Si, sous le joug de l’homme, elle ne veut fléchir ?     
«Maintenant, c’est juste les plaintes qu’on enterre».     
C’est une mise en bière qui coûte moins cher     
Et c’est une autre façon de la faire taire.     
    
«Droits de la femme et de la citoyenne», absents     
De la déclaration. Qui ne dit mot, consent.     
Un corps rejeté «depuis des milliers d’années»,     
Celui des femmes saignantes, impures et damnées.      
«N’était l’égale de l’homme» qu’en ces deux mots :     
Subir la «punition ou payer les impôts».

Engagement féroce et mordant qui écume     
La société patriarcale qu’elle allume.     
Une brillante interprétation en costume     
Unique et original pour que les coutumes     
Passent vite d’un pli à l’autre et s’accoutument     
A s’envoler aussi haut qu’une belle plume.     
Mise en scène astucieuse éclairant les volumes     
Dans des drapés ou déshabillés qui s’assument.     

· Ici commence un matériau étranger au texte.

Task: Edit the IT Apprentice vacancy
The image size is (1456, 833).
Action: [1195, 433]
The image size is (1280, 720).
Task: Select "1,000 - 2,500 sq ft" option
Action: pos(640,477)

Écrit militant qui avance à découvert,     
En témoignage des femmes qui ont souffert.     
Elles sont «la mémoire»     
Qui fait garder l’espoir     
De vraie égalité     
Avant d’être alitées     
Pour toute éternité.     

Un texte fascinant, rempli de fol humour     
Sur le corps des femmes et de leurs folles amours,      
Qui part de l’Antiquité jusques à nos jours,     
Pour mettre le doigt dans les blessures qui courent,     
Les stigmatisant, tel un manque, un trou, tout court,     
Que l’on doit dompter comme dans la chasse à courre.